Research shows menopause doesn’t blunt metabolism—but does that really matter?
by Selene Yeager

Our society has had a metabolism obsession for decades. I cannot count how many times the magazines and publishing houses I worked for cooked up storylines and entire books based on “Mastering Your Metabolism!”

The conventional wisdom was that slowing metabolism was to blame for midlife weight gain (for the sake of keeping it simple, I’m not going to go into the blaming and shaming of the diet culture here, which is a problem all its own). Some people were thought to have naturally slow metabolisms. Others were thought to have naturally speedy ones.
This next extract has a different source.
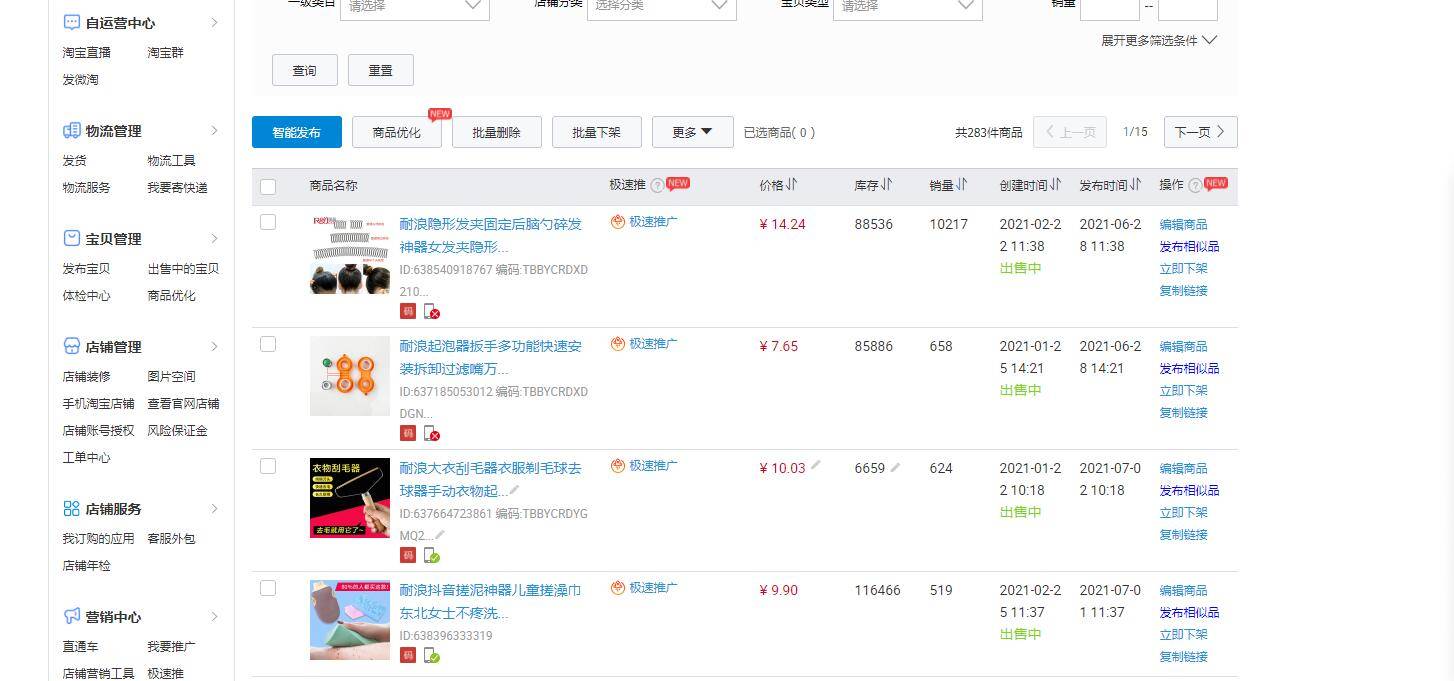
Task: Go to next page with 下一页
Action: [1200, 132]
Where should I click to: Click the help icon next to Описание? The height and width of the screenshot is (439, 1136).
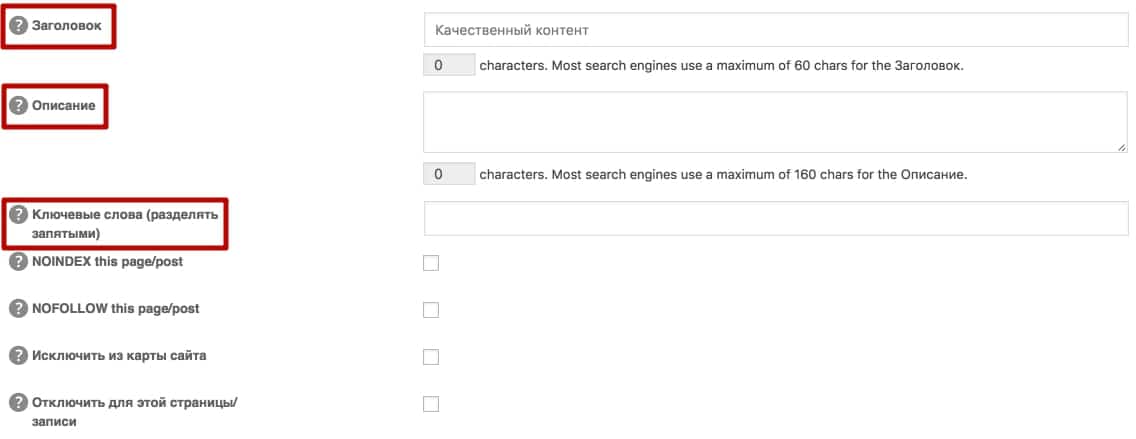click(18, 106)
Everyone’s metabolism was thought to start a steady decline somewhere around age 35, and some believed metabolism took a bigger dip around menopause.
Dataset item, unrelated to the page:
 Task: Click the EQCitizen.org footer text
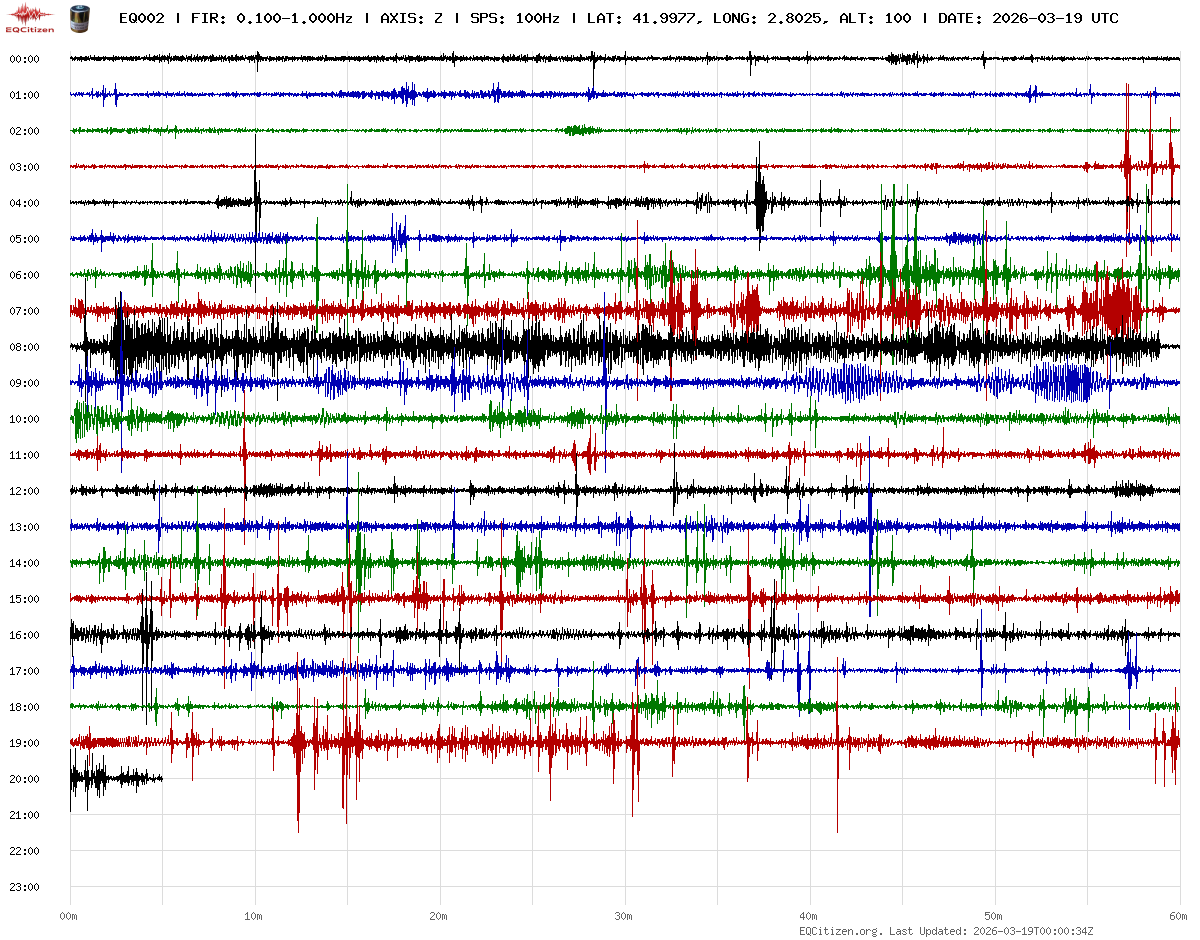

These long-held beliefs are mostly false, according to a major new study of more than 6,400 people, ages 8 days to 95 years from 29 countries that are getting a lot of press and further fanning the flames of our metabolism preoccupation.

Specifically, the study revealed that our metabolism picks up speed starting at about one month of age and continues ramping up in proportion to how much fat-free (e.g. muscle) mass we have (which is why males tend to have higher metabolic rates than females) as we reach adulthood. It then holds steady between 20 to 60 years of age and does not begin to steadily decline until we cross into our sixties.

Interestingly, that part about some people having naturally lower or higher metabolisms holds true. Largely overlooked in the hoopla surrounding this study was that about a quarter of the people were outliers and had metabolic rates significantly higher or lower than the average (though their general life pattern followed the same trajectory).

But honestly, when it comes to what most people are concerned about with regards to metabolism, which is weight gain, this study doesn’t really tell the story, and “metabolism” is a red herring distracting from the larger picture.

Because it was not designed to look at causes of weight and body composition changes over time, this study didn’t take myriad factors into consideration, including insulin sensitivity, muscle protein synthesis (how well you make and maintain muscle, which impacts your energy expenditure), or the influence that changing hormones have on these factors as well as fat storage.

That is to say that for women going through the menopausal transition, this study alone isn’t really that meaningful. Your metabolic rate may not be changing, but all that other stuff is.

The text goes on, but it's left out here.